National Pump & Energy Pty Ltd
[2022] FWCA 1629
•17 MAY 2022
| [2022] FWCA 1629 |
| FAIR WORK COMMISSION |
| DECISION |
Fair Work Act 2009
s.222—Enterprise agreement
National Pump & Energy Pty Ltd
(AG2022/1227)
Pumps United Base Enterprise Agreement 2018
| Manufacturing and associated industries | |
| COMMISSIONER HUNT | BRISBANE, 17 MAY 2022 |
Application for termination of the Pumps United Base Enterprise Agreement 2018 - agreement terminated
Introduction
On 26 April 2022, National Pump & Energy Pty Ltd (the Employer) made an application pursuant to s.222 of the Fair Work Act 2009 (the Act) to terminate the Pumps United Base Enterprise Agreement 2018 (the Agreement).
The application was made using a Form F24 - application for termination of an enterprise agreement by agreement (F24) and was accompanied by a Form F24A – declaration in support of termination of an enterprise agreement (F24A) of Ms Odette Winnington, National Human Resources Manager of the Employer. The application has been made using the correct form and accompanying declaration, as required by Rule 26 of the Fair Work Commission Rules 2013.
The Employer stated at item 4.1 of the F24 that the vote to terminate the Agreement was finalised on 14 April 2022. The application has been made within the 14-day timeframe provided for in s.222(3)(a) of the Act, having been made 12 days after the vote to terminate the Agreement took place.
Legislative provisions
Section 219(1) of the Act relevantly provides:
“219 Employers and employees may agree to terminate an enterprise agreement
Termination by employers and employees
(1) The following may jointly agree to terminate an enterprise agreement:
(a) if the agreement covers a single employer—the employer and the employees covered by the agreement; or
(b) if the agreement covers 2 or more employers—all of the employers and the employees covered by the agreement.
Note: For when a termination of an enterprise agreement is agreed to, see section 221.
[…]”
Clause 6.1 of the Agreement provides that the Agreement covers:
“Pumps United Pty Ltd and MDW Pump Rentals Queensland Pty Ltd (the Company)”
The Agreement covers the employees for whom classifications are provided in the Agreement.
At item 2.4 of the F24: “Are any of the employers identified […] covered by the agreement as the result of a transfer of business?” the Employer has stated:
“National Pump & Energy (NPE) [the Employer] acquired The Vortex Group of Companies on 17 August 2021. With this acquisition the Pumps United Base Enterprise Agreement 2018 was transferred to NPE for those employees that were employed under this agreement.”

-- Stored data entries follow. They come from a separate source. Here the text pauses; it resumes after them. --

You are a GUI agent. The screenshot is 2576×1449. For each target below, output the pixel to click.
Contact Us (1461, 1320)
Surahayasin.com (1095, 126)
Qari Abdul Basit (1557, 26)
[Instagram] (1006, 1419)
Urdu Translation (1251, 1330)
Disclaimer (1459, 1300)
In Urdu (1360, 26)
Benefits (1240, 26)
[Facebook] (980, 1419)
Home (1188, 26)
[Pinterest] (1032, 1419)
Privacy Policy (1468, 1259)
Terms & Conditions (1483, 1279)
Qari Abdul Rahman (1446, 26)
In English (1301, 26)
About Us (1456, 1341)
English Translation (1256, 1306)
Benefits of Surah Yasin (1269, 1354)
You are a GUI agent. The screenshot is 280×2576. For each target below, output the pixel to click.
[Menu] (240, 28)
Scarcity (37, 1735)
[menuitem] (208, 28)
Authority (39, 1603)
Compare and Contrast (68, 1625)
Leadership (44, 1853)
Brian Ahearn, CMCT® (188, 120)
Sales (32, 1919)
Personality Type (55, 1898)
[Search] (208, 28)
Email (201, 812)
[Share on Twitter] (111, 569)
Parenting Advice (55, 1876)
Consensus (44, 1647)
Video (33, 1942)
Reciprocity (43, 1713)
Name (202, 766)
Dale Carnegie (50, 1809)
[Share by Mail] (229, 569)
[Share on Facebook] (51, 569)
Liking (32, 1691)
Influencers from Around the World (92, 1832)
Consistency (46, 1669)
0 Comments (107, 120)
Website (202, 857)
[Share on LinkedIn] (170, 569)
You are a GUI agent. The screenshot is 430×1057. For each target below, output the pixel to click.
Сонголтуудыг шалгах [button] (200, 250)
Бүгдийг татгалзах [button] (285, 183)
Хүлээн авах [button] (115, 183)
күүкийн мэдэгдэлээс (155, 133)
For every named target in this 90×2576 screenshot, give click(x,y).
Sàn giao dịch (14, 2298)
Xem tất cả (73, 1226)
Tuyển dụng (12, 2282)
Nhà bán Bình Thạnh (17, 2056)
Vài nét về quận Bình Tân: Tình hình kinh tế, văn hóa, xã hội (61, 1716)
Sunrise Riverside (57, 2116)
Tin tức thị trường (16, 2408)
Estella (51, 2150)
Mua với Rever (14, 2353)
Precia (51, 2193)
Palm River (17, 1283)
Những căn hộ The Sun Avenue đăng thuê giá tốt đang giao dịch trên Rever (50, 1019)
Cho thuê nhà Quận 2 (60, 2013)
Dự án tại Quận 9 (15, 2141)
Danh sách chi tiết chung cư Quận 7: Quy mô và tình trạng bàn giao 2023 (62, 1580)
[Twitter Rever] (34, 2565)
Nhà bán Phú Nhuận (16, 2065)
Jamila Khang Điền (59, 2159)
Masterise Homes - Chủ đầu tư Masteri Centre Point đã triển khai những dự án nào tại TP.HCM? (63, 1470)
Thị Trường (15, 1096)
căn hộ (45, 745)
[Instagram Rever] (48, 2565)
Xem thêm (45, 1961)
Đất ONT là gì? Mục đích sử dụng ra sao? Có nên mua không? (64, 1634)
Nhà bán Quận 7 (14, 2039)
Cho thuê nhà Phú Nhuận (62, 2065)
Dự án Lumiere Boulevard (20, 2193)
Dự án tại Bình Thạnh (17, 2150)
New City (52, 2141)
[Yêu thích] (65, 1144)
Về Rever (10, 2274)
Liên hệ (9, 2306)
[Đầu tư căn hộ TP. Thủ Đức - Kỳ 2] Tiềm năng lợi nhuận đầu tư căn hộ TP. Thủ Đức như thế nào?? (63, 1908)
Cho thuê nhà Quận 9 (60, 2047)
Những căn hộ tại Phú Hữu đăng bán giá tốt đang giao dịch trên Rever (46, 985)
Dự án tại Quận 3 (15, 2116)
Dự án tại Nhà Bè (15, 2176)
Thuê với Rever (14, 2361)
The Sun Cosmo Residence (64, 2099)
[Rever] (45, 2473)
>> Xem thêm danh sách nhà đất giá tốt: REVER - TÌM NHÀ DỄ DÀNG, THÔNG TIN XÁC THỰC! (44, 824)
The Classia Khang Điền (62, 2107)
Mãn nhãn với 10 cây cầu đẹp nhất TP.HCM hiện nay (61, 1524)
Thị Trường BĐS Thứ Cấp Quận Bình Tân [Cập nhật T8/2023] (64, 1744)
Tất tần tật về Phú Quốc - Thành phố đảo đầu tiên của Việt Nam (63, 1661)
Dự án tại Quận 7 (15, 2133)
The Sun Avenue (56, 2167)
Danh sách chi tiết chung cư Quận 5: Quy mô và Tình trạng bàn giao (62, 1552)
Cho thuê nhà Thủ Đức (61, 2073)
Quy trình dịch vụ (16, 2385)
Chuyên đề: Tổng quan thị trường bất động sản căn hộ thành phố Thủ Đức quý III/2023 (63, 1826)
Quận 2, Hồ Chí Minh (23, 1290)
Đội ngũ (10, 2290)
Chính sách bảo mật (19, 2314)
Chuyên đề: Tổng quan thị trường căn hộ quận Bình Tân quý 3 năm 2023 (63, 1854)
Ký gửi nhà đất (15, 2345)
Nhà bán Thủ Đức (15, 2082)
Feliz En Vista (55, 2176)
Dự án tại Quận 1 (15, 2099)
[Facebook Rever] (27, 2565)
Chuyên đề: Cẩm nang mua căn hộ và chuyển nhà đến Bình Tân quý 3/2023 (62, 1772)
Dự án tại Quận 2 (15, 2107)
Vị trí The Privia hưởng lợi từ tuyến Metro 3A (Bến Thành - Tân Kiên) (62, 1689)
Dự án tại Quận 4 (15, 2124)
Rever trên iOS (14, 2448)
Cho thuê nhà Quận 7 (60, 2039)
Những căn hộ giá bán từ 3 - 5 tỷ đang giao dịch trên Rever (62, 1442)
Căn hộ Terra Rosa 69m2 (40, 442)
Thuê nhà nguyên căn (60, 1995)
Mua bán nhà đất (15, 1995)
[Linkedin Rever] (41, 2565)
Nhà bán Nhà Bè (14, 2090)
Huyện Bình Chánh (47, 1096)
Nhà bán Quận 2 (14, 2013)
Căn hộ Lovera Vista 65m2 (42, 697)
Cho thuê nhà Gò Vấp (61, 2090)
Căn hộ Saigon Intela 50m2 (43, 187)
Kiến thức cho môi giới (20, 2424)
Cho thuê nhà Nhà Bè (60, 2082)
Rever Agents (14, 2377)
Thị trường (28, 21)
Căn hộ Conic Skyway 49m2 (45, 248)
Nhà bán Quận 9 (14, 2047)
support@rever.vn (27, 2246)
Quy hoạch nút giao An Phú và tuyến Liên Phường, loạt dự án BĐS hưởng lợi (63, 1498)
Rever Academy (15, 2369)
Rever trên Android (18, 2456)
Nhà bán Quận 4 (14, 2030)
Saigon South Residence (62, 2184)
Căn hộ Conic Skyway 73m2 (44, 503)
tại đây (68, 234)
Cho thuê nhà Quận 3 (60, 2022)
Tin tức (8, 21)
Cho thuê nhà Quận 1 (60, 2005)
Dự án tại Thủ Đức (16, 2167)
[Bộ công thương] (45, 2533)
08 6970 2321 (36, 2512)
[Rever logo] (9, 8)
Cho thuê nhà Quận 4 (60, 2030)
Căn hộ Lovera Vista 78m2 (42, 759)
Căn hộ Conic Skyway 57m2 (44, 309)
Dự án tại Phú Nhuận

On 5 May 2022, I requested further information from the Employer as to transfer of business and the identity of the current employer(s) of the employees who voted to terminate the Agreement. The Employer provided a letter from Mr David Campbell, Managing Director of the Employer who relevantly advised:
“Pumps United Pty Ltd and MDW Pump Rentals QLD Pty Ltd were former names of the Vortex Group of Companies which you will see attached evidence in the ASIC records. Both of these companies are still active but have no employees and there is no intention to do so in the future. Therefore, there is one employer, National Pump & Energy Pty Ltd that is currently covered by this agreement and we (National Pump & Energy), employ the ‘41’ employees that have voted on the termination of this agreement.
Vortex Group of Companies Pty Ltd (previously known as Pumps United Pty Ltd) and MDW Pump Rentals QLD Pty Ltd were acquired by National Pump & Energy Pty Ltd (see attached ASIC report). Vortex Group of Companies Pty Ltd and MDW Pump Rentals QLD Pty Ltd are 100% owned by National Pump & Energy Pty Ltd and the directors are substantially the same across all companies. As a Director of National Pump & Energy Pty Ltd, Vortex Group of Companies Pty Ltd (formerly Pumps United Pty Ltd) and MDW Pump Rentals QLD Pty Ltd, I hereby provide evidence that we would like to proceed to terminate the Pumps United Base Enterprise Agreement 2018 as per our application dated the 26 April 2022.”
As indicated above, the Employer provided current company details from the Australian Securities and Investments Commission which supported the above explanation. I am prepared to accept on the material before the Commission that the Employer is the ‘new employer’ within the meaning of s.311 the Act. There is nothing before me in the application to indicate that the Employer is not covered by the Agreement. There has been no order pursuant to s.318 of the Act made by the Commission that the Agreement will not cover the Employer.
I am therefore satisfied that the Employer is an employer covered by the Agreement, for the purpose of Subdivision C of Division 7 of Part 2-4 of the Act and can therefore reach agreement with the employees covered by the Agreement pursuant to s.219(1) of the Act, and can make this application pursuant to s.222(1) of the Act.
Section 223 of the Act sets out the conditions which, if established, require the Commission to terminate the Agreement pursuant to s.222 of the Act. Section 223 provides as follows:
“223 When the FWC must approve a termination of an enterprise agreement
If an application for the approval of a termination of an enterprise agreement is made under section 222, the FWC must approve the termination if:
(a) the FWC is satisfied that each employer covered by the agreement complied with subsection 220(2) (which deals with giving employees a reasonable opportunity to decide etc.) in relation to the agreement; and
(b) the FWC is satisfied that the termination was agreed to in accordance with whichever of subsection 221(1) or (2) applies (those subsections deal with agreement to the termination of different kinds of enterprise agreements by employee vote); and
(c) the FWC is satisfied that there are no other reasonable grounds for believing that the employees have not agreed to the termination; and
(d) the FWC considers that it is appropriate to approve the termination taking into account the views of the employee organisation or employee organisations (if any) covered by the agreement.”
The evidence before the Commission is that the Agreement covers 41 employees who were notified of the time and place of the vote, that the vote would be taken by electronic ballot, and that of the 41 votes cast, 34 employees voted to terminate the Agreement.
If the Agreement is terminated, the employees currently covered by the Agreement will instead be covered by modern awards of the Commission.
For the purpose of s.223(d) of the Act, I note that there are no employee organisations covered by the Agreement whose views are required to be taken into account.
In consideration of the material before me, including the statutory declaration and the supporting material, I am satisfied that the requirements of s.223 of the Act have been met. In accordance with s.223, I must terminate the Agreement. The application to terminate the Agreement is approved.
The Employer has not nominated a preferred date for the termination of the Agreement.
Having regard to s.227 of the Act, the termination will operate from the day of this decision, being 17 May 2022.